小説《堕ちる天使》イ短調のプレリュード、モーリス・ラヴェル。連作:Ⅱ…世界の果ての恋愛小説(完全版)
これは、5連作の中のふたつめの作品です。
渋谷を舞台にした、19歳の少年と、ふたつ年上のある異国人種の女性との破滅的で、痛々しい恋愛の物語です。
《移民問題》というのがありますが、日本のそれはもっと複雑なものだと想います。
いまや、日本くらいその《移民》と呼ばれる人たちによって成り立っている国も珍しいわけで、そこには新しい差別の問題をも含めて、非常にデリケートな問題があふれています。

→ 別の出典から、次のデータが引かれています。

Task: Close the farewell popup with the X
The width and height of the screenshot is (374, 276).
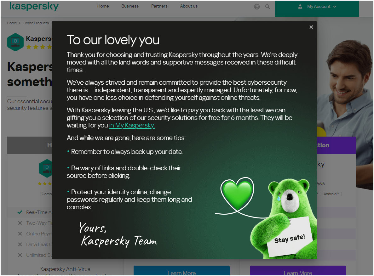Action: coord(311,27)
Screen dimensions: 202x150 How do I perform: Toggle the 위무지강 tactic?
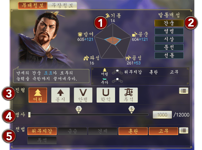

この作品ではまだそのあたりのことにはふれられてはいません。
単に、人種としてはフィリピン人と呼ばれる必然性がある(つまり、お父さんもお母さんもフィリピン人だから)、日本生まれ日本育ちのある《日本人ではない》女性の物語が、恋愛小説として語られるだけです。
堕ちる天使
《イ短調のプレリュード》、モーリス・ラヴェル。
Prelude in A mainor, 1913, Joseph-Maurice Ravel
《雨の中の風景》連作:Ⅱ
↓ 下のリンクら、どうぞ。
恋愛小説とはいうものの、救いようもなく行く当てもない心情のかさなりをこまかく描いた、基本的にはストーリーらしいストーリーもないものになっています。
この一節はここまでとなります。